Earthquakes overwhelm Tajikistan, Solomon Islands

by Brian Fisher Johnson
Thursday, January 5, 2012

A quake in Tajikistan in Central Asia left thousands of people homeless, and earthquakes and a tsunami devastated parts of the Solomon Islands in the South Pacific.

A magnitude-5.3 earthquake rocked south-central Tajikistan on Saturday about 7:15 a.m. local time. No deaths were reported, but about 20,000 people were left homeless when their mud-brick homes collapsed, according to the Associated Press . Even though the event was moderate on the scale of earthquakes, such events can cause major damage to highly populated areas with poor construction, says Julie Dutton, a geophysicist with the U.S. Geological Survey’s (USGS) National Earthquake Information Center (NEIC) in Golden, Colo.

The interaction of tectonic plates in the Tajikistan region is complicated, says Paul Earle, a geophysicist with NEIC. But, he adds, the most likely cause of the event was “broad-scale stresses built up by the collision of the Indian and Eurasian plates.”

Starting Sunday, a series of at least 12 earthquakes has struck the Solomon Islands, according to USGS. Magnitudes of the quakes have ranged from 4.7 to as high as 7.2 — at least most of which appear to have occurred near where the Australian Plate subducts beneath the Pacific Plate, Earle says. At least one of these quakes induced a small tsunami that washed over the Solomon Islands, damaging dozens of houses in at least one village, according to AFP. No injuries have been reported there yet, although at least 500 homes have been damaged or destroyed.

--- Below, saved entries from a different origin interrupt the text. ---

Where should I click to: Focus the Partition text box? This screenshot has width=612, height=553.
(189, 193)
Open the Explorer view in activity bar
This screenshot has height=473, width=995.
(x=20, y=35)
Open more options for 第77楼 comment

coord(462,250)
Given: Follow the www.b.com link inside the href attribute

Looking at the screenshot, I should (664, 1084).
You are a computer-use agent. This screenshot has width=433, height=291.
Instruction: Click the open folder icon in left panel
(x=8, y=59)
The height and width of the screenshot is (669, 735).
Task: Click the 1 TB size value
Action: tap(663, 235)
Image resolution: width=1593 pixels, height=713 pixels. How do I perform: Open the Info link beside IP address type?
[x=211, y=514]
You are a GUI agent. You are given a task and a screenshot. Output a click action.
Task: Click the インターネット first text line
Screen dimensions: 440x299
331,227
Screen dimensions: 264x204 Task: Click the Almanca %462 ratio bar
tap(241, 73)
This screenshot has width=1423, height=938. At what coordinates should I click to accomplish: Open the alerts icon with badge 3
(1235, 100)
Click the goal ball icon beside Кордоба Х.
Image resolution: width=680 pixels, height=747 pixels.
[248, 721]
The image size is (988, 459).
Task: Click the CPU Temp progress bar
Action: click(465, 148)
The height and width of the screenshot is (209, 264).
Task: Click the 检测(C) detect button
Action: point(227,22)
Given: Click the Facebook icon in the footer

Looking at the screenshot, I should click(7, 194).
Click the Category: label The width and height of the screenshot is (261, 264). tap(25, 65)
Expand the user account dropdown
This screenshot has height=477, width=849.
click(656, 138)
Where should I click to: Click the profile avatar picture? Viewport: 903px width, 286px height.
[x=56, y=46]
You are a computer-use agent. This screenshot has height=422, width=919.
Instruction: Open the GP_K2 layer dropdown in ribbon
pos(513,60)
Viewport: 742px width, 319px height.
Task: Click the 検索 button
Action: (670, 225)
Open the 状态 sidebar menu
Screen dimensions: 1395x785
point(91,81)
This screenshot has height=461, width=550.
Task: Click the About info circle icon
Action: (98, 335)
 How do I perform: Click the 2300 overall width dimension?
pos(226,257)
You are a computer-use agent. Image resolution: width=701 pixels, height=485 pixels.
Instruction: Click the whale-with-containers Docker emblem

The tsunami likely resulted from the largest quake, which struck about 9:30 a.m. local time on Monday, says Paul Caruso, a geophysicist at NEIC. Typically, he says, only large quakes can induce such an event. There are currently no tsunami warnings, watches or advisories in effect for the Solomons or anywhere else across the Pacific, according to the Pacific Tsunami Warning Center.